Synthetic data generation in paediatrics and paediatric nursing: what, how, and why?
Authors
Affiliations (4)
Affiliations (4)
- Department of Women's and Children's Health, University of Padova, Padova, Italy. Electronic address: [email protected].
- Pediatric Hematology-Oncology and Bone Marrow Transplant Unit, Department of Woman's and Child's Health, Azienda-Ospedale-Università di Padova, Padova, Italy.
- Department of Women's and Children's Health, University of Padova, Padova, Italy; Pediatric Hematology-Oncology and Bone Marrow Transplant Unit, Department of Woman's and Child's Health, Azienda-Ospedale-Università di Padova, Padova, Italy.

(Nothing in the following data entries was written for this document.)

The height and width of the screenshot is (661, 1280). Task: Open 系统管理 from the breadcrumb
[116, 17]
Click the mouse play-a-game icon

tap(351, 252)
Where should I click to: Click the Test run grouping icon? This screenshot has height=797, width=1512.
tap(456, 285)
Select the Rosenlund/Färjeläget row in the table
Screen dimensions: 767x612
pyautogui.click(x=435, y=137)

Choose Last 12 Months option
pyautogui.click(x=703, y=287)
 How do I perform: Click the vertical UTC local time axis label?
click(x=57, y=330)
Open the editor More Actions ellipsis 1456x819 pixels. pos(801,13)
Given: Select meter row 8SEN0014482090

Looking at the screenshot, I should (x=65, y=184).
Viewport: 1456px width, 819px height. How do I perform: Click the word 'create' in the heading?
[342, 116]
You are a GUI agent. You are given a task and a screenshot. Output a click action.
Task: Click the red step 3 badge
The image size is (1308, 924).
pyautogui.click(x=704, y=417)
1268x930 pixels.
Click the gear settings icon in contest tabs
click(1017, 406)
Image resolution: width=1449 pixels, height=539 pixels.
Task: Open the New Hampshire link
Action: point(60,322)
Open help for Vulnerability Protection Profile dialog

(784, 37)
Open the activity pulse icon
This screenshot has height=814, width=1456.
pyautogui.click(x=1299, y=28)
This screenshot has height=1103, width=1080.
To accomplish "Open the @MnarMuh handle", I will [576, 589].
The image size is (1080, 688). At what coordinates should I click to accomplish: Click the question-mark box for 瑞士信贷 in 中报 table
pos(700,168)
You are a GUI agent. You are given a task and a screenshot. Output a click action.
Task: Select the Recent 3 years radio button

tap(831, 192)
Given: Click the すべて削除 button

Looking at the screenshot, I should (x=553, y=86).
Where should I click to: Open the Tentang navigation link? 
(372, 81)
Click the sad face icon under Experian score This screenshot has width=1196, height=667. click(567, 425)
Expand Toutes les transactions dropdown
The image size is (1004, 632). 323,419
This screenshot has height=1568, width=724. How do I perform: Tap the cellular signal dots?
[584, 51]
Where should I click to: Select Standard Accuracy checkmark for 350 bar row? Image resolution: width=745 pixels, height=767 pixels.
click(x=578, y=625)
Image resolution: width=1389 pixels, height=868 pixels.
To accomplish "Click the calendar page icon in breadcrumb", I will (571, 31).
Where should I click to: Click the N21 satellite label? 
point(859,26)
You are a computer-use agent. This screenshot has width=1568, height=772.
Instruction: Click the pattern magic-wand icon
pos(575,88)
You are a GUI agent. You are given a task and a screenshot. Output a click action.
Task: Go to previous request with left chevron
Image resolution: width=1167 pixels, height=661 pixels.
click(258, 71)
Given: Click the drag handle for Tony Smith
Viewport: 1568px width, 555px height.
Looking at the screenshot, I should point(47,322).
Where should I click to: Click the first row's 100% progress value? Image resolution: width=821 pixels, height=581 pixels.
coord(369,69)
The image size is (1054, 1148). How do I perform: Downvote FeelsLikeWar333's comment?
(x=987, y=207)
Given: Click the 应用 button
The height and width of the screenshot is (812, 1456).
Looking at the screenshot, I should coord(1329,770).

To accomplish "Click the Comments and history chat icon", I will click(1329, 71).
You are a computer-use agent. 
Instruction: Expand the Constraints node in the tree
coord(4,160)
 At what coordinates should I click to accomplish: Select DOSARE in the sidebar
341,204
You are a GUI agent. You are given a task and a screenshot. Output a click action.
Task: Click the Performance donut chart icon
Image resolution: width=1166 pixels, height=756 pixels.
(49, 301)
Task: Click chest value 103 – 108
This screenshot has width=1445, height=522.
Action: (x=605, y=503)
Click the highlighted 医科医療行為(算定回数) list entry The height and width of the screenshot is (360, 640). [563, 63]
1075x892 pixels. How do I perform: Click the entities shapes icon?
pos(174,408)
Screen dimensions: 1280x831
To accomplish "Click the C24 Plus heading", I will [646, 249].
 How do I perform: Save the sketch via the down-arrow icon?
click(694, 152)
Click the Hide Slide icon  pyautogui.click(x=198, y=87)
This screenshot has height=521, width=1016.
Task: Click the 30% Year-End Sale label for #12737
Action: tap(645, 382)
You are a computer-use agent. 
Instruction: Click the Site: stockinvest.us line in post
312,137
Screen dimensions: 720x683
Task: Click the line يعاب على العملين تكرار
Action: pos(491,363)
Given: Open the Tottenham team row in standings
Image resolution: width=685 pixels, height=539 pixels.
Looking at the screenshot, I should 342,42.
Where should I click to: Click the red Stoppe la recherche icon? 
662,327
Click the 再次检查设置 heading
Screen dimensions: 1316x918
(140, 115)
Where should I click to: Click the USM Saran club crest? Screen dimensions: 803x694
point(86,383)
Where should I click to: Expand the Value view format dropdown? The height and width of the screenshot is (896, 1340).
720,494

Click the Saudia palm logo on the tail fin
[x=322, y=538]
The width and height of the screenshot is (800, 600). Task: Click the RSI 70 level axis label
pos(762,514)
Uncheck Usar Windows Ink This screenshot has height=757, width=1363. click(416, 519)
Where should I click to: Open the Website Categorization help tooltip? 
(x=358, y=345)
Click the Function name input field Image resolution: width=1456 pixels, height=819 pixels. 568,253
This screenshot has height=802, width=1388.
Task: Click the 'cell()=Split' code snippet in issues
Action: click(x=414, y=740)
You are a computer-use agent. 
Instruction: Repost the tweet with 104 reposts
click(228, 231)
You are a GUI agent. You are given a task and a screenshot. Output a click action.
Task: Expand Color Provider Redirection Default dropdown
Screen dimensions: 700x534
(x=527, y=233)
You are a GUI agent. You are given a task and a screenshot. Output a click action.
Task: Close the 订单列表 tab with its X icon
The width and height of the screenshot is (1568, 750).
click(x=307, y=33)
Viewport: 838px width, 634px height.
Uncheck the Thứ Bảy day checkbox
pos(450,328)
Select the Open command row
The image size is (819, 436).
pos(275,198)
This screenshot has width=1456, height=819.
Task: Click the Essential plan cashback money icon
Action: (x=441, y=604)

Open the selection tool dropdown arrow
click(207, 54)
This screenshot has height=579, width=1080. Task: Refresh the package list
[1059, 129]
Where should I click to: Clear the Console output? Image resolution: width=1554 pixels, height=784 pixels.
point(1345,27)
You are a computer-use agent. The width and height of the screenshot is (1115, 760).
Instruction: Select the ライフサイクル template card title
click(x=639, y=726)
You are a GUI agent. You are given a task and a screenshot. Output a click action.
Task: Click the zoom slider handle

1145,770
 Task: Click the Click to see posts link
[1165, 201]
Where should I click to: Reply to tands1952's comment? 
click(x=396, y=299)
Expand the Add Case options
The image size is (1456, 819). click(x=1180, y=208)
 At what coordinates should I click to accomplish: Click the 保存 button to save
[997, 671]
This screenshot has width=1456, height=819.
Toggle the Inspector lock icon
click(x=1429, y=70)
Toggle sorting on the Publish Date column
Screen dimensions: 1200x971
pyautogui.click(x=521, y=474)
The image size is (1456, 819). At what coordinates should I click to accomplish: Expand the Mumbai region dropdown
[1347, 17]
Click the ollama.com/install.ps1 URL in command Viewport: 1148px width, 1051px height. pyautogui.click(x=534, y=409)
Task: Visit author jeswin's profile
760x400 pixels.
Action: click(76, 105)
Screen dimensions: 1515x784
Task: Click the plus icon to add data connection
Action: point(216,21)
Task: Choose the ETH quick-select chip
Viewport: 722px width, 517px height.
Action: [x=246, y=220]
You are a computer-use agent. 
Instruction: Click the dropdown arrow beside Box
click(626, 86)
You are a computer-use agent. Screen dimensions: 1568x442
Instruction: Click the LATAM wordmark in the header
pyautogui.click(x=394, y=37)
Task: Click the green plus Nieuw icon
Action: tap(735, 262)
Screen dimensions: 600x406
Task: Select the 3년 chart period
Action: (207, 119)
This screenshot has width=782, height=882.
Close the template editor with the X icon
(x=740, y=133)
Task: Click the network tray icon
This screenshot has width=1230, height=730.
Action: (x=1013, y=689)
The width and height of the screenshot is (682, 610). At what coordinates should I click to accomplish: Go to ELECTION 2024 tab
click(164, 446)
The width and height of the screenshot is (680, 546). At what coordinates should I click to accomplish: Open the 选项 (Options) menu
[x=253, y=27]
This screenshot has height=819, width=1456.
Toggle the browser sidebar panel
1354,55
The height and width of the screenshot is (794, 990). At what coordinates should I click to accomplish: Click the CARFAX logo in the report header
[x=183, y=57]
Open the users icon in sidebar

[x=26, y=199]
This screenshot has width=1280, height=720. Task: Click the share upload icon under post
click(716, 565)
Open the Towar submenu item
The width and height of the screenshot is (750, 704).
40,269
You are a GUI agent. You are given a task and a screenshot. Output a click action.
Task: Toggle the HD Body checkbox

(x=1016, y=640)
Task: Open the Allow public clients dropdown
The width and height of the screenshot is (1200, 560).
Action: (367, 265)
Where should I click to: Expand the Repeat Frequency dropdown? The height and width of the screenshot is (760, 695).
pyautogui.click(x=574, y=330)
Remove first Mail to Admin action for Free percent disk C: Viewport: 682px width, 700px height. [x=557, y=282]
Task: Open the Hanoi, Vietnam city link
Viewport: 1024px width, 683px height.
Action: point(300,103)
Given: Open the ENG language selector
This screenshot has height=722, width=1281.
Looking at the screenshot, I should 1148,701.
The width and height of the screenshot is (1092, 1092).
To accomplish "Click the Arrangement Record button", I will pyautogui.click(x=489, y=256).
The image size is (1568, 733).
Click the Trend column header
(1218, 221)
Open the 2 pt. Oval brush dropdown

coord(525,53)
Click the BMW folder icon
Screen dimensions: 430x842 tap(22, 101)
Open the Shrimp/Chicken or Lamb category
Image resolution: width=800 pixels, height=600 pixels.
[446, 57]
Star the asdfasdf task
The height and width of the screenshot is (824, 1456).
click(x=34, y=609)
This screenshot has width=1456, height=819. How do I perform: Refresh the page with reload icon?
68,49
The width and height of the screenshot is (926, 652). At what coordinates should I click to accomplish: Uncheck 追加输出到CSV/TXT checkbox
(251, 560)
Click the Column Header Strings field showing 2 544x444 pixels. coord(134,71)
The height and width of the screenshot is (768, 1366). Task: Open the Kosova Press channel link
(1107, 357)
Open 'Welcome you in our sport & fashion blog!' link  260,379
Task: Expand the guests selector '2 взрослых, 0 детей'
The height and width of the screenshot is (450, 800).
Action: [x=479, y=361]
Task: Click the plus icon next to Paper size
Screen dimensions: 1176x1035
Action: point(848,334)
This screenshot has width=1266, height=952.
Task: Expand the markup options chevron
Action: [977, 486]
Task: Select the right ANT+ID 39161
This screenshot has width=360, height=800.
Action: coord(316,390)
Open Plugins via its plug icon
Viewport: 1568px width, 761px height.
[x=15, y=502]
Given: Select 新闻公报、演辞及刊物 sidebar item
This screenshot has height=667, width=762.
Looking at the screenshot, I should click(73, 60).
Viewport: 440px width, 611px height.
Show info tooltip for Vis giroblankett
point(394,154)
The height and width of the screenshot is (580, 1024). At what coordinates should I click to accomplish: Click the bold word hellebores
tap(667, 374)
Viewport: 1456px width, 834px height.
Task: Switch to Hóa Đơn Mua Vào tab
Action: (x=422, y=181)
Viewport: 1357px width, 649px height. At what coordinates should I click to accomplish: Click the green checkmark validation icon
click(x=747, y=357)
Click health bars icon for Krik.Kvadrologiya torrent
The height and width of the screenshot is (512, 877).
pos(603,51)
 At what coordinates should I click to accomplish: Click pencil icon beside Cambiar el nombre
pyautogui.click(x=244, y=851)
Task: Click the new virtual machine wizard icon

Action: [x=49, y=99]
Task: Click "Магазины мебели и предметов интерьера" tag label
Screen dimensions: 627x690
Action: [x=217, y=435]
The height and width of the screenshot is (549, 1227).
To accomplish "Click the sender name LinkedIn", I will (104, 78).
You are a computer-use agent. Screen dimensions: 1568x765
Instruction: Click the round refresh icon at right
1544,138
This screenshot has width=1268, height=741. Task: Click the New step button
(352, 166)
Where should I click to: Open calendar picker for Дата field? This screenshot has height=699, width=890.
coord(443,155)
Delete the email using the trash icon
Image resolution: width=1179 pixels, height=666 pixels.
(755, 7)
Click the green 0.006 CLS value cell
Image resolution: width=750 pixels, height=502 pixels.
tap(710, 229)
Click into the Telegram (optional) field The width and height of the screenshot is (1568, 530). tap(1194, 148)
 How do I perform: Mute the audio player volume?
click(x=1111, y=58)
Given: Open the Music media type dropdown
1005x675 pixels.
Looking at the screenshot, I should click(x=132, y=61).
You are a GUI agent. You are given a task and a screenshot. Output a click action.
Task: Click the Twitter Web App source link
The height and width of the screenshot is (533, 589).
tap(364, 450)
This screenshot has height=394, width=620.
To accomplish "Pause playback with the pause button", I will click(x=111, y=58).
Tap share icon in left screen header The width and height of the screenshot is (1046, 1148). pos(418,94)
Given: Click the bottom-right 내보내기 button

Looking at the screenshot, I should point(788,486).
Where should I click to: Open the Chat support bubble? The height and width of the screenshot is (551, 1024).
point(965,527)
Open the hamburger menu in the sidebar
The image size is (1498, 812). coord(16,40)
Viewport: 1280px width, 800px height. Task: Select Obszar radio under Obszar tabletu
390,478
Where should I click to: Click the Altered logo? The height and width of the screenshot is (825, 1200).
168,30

- IRCCS-Istituto delle Scienze Neurologiche, Bologna, Italy.
Abstract
This paper explores the potential benefits and limitations of synthetic data (SD) in paediatrics, addressing the challenges of data scarcity and privacy concerns in paediatric research. A narrative literature review was conducted, searching PubMed and Scopus databases for relevant publications up to August 2025. The review focused on studies addressing the use, development, or application of SD in paediatric healthcare settings. Synthetic data offers numerous benefits in paediatrics, including enhancing dataset diversity, protecting patient privacy, and enabling AI model development, especially in areas with limited real datasets such as rare diseases. Applications of SD in paediatrics span various fields, including neonatology, oncology, radiology, and neurodevelopmental disorders. However, challenges persist, including potential data bias, ensuring accuracy and quality, privacy concerns, and the lack of standardized guidelines for data generation and validation. While SD demonstrates potential in specific paediatric applications, such as improving AI early warning systems and augmenting datasets for rare conditions, its use requires a structured, actionable framework for evaluation. Future efforts should focus through multi-stakeholder engagement, on developing paediatric-specific guidelines, ensuring fair and safe use of SD, and addressing unique aspects of child development in data synthesis.